### THE TASK
Each record should be retyped word for word.

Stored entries

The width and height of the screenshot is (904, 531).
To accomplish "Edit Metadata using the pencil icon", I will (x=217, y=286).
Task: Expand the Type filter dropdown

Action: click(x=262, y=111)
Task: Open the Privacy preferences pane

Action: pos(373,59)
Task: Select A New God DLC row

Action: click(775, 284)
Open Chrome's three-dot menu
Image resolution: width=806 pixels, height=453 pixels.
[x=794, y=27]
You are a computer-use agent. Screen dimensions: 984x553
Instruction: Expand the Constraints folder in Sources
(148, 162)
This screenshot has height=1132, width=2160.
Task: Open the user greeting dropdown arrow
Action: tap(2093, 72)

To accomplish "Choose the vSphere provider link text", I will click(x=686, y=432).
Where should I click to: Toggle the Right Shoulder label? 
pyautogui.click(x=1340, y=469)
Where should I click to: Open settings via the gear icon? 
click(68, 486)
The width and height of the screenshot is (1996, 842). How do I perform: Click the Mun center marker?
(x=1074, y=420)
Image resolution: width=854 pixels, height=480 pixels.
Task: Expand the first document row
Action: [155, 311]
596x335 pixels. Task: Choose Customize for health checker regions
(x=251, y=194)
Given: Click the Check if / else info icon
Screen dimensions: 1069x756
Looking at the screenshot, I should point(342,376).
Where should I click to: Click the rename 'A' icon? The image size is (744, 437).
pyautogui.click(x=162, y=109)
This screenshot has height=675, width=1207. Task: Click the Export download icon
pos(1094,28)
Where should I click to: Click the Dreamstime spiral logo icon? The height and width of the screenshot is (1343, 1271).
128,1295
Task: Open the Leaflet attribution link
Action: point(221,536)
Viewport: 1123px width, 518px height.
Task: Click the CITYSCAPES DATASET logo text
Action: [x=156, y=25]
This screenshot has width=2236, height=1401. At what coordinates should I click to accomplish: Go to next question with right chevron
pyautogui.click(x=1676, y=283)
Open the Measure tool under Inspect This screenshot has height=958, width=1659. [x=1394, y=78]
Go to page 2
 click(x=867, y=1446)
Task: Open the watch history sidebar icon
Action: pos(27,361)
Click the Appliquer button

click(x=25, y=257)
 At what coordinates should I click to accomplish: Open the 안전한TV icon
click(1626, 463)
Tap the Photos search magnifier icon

### OUTPUT OF THE TASK
The width and height of the screenshot is (904, 531).
To accomplish "Edit Metadata using the pencil icon", I will (x=217, y=286).
Task: Expand the Type filter dropdown

Action: click(x=262, y=111)
Task: Open the Privacy preferences pane

Action: pos(373,59)
Task: Select A New God DLC row

Action: click(775, 284)
Open Chrome's three-dot menu
Image resolution: width=806 pixels, height=453 pixels.
[x=794, y=27]
You are a computer-use agent. Screen dimensions: 984x553
Instruction: Expand the Constraints folder in Sources
(148, 162)
This screenshot has height=1132, width=2160.
Task: Open the user greeting dropdown arrow
Action: tap(2093, 72)

To accomplish "Choose the vSphere provider link text", I will click(x=686, y=432).
Where should I click to: Toggle the Right Shoulder label? 
pyautogui.click(x=1340, y=469)
Where should I click to: Open settings via the gear icon? 
click(68, 486)
The width and height of the screenshot is (1996, 842). How do I perform: Click the Mun center marker?
(x=1074, y=420)
Image resolution: width=854 pixels, height=480 pixels.
Task: Expand the first document row
Action: [155, 311]
596x335 pixels. Task: Choose Customize for health checker regions
(x=251, y=194)
Given: Click the Check if / else info icon
Screen dimensions: 1069x756
Looking at the screenshot, I should point(342,376).
Where should I click to: Click the rename 'A' icon? The image size is (744, 437).
pyautogui.click(x=162, y=109)
This screenshot has height=675, width=1207. Task: Click the Export download icon
pos(1094,28)
Where should I click to: Click the Dreamstime spiral logo icon? The height and width of the screenshot is (1343, 1271).
128,1295
Task: Open the Leaflet attribution link
Action: point(221,536)
Viewport: 1123px width, 518px height.
Task: Click the CITYSCAPES DATASET logo text
Action: [x=156, y=25]
This screenshot has width=2236, height=1401. At what coordinates should I click to accomplish: Go to next question with right chevron
pyautogui.click(x=1676, y=283)
Open the Measure tool under Inspect This screenshot has height=958, width=1659. [x=1394, y=78]
Go to page 2
 click(x=867, y=1446)
Task: Open the watch history sidebar icon
Action: pos(27,361)
Click the Appliquer button

click(x=25, y=257)
 At what coordinates should I click to accomplish: Open the 안전한TV icon
click(1626, 463)
Tap the Photos search magnifier icon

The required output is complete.